Science

This Is What a Broken Airplane Window Looks Like, and It's Terrifying

The Southwest Airlines incident led to an emergency landing.

Twitter/ChaikelK

A Southwest Airlines flight had to make an emergency landing on Wednesday after a passenger window broke. The Boeing 737-700 was flying 26,000 feet above Lake Erie at a speed of 514 mph when it made a split-second change of route to land after the fault was discovered.

“The flight landed uneventfully in Cleveland,” a spokesperson for the airline told the New York Post. “The aircraft has been taken out of service for maintenance review, and our local Cleveland Employees are working diligently to accommodate the 76 customers on a new aircraft to Newark.”

Airplane windows take an incredible amount of force to break. Rob DeCosta, a mechanical engineer, explained on Quora in December 2012 that a window built to withstand the bare minimum force required by the Federal Aviation Administration can stand up to 4,900 pounds of force. A 1990 test from the administration found a window could take a normal force of 2,100 pounds. A professional boxer can only punch around 1,400 pounds, which is double that of the average person.

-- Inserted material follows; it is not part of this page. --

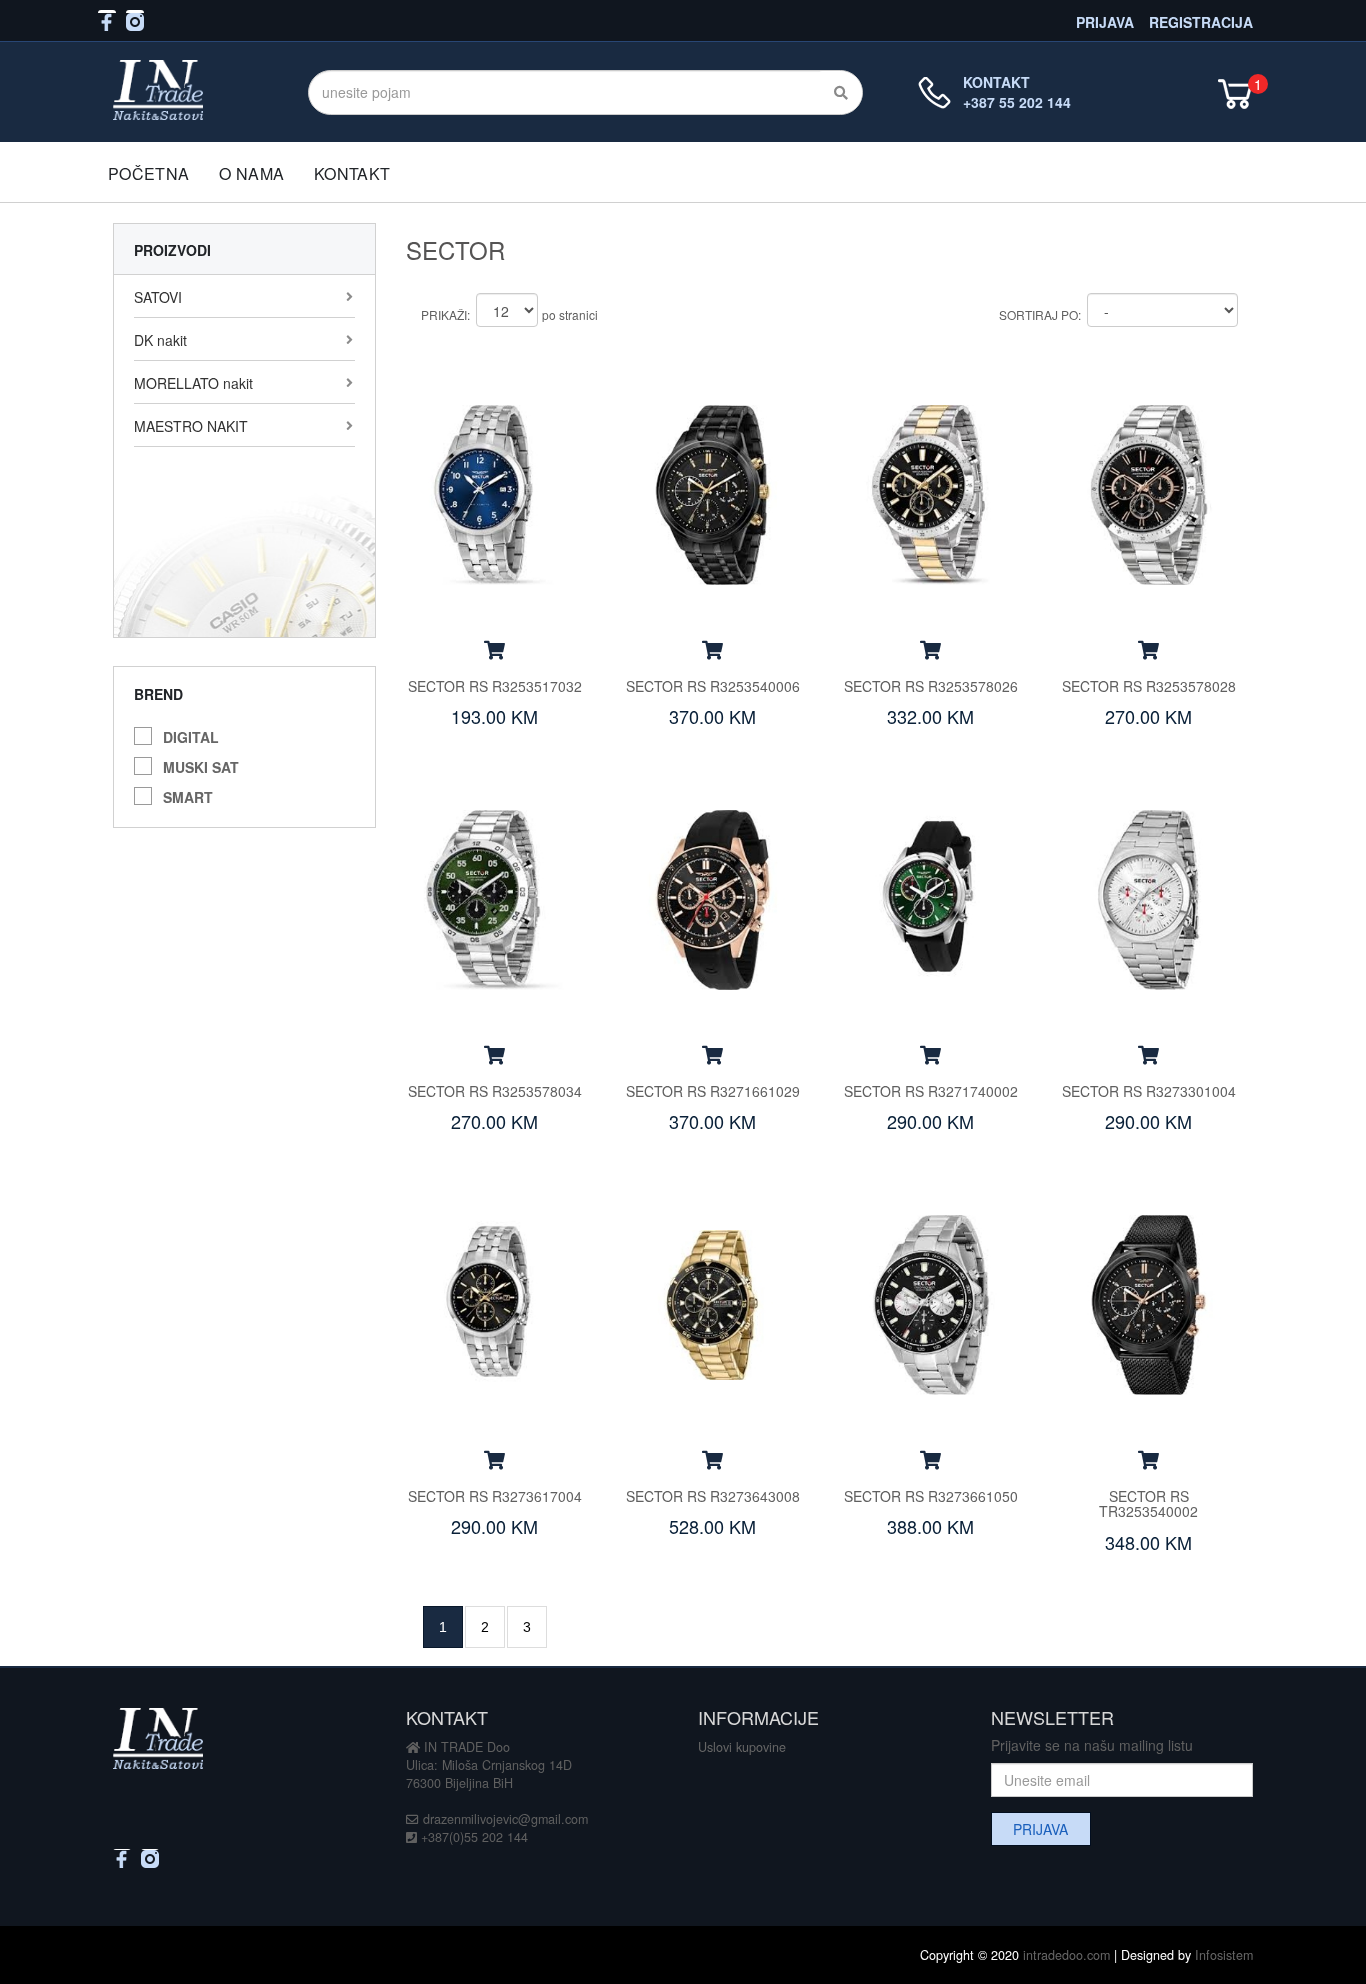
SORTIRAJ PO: (1040, 314)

In the case of Southwest Airlines flight 957 on Wednesday, the airline claims it was not technically an emergency, as only one pane of the window broke. After it left Chicago Midway Airport on its way to Newark Airport, it landed two hours later at 11 a.m. at Cleveland Hopkins International Airport. No passengers were injured.

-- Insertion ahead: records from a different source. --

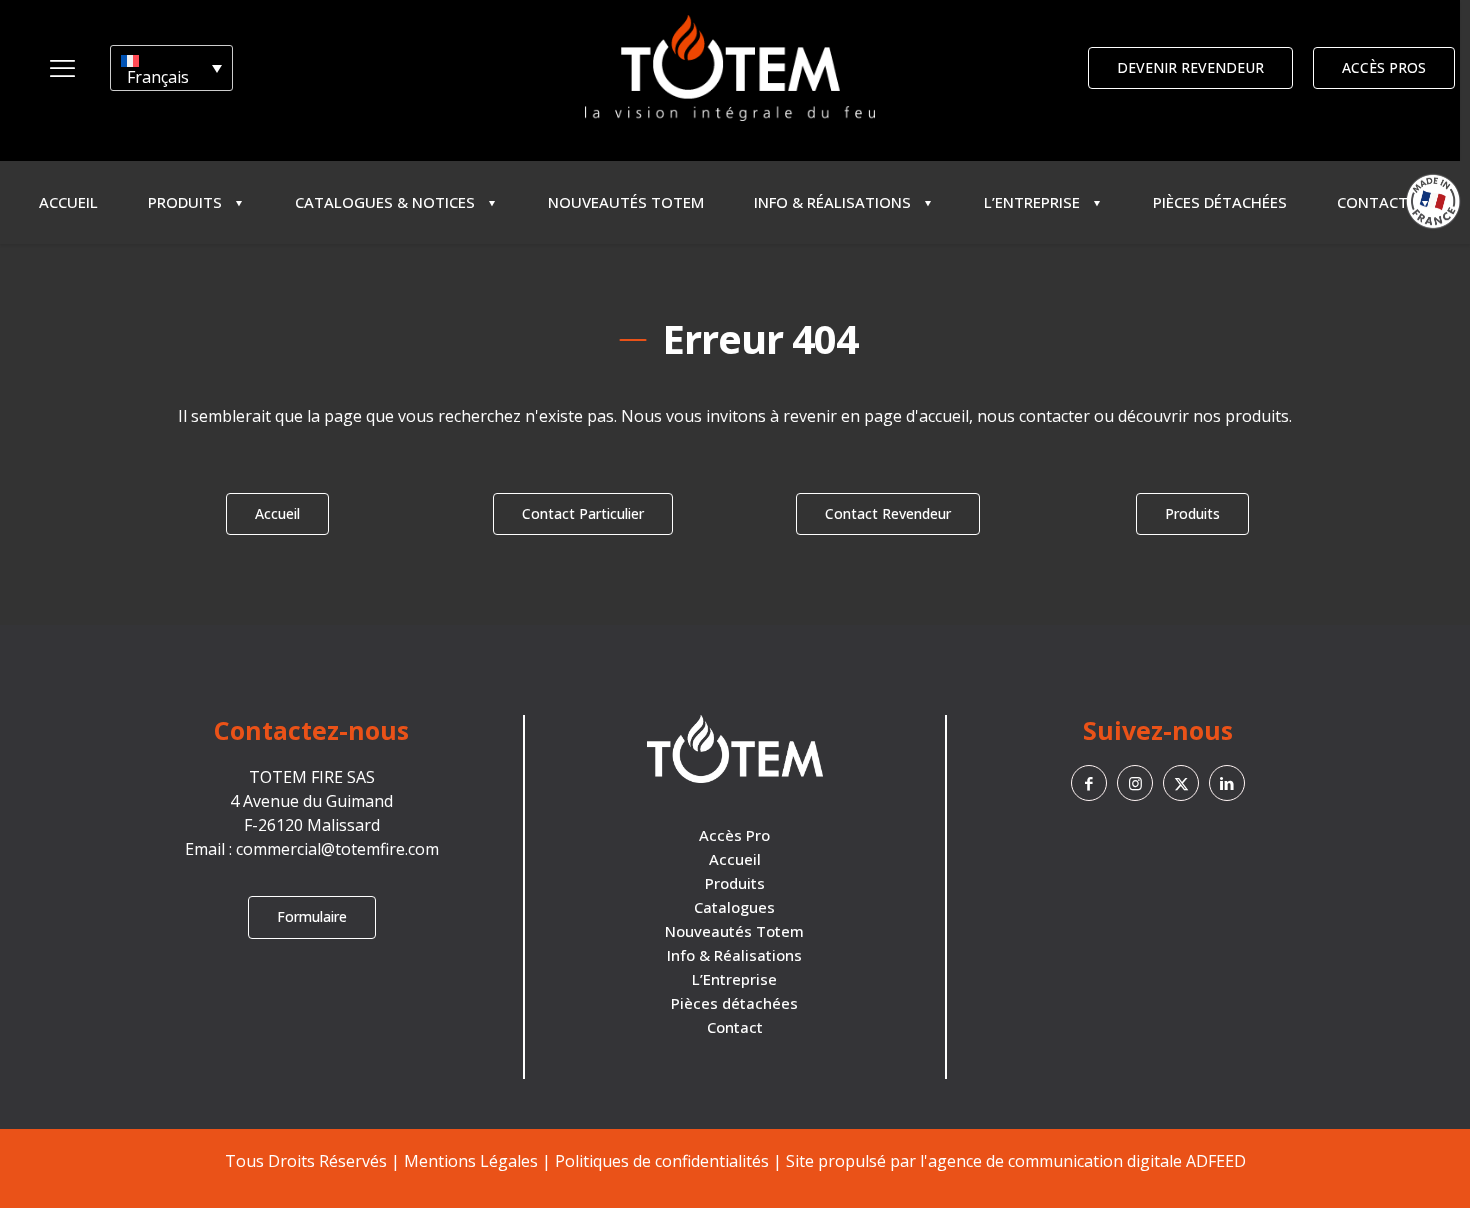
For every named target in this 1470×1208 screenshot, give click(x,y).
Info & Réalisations (734, 955)
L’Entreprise (734, 979)
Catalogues (734, 907)
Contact (735, 1027)
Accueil (735, 859)
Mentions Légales (471, 1161)
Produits (735, 883)
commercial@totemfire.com (337, 849)
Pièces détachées (734, 1003)
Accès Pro (734, 835)
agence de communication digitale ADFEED (1087, 1161)
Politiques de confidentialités (662, 1161)
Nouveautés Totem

Passengers shared clips from the incident on Twitter:

The incident comes just two weeks after a similar one with the same airline. Flight 1380 took off from LaGuardia Airport on April 17 but had to make an emergency landing 20 minutes after takeoff after debris from the engine broke a window. Jennifer Riordan, a 43-year-old passenger aboard the flight, was partially sucked out and subsequently died.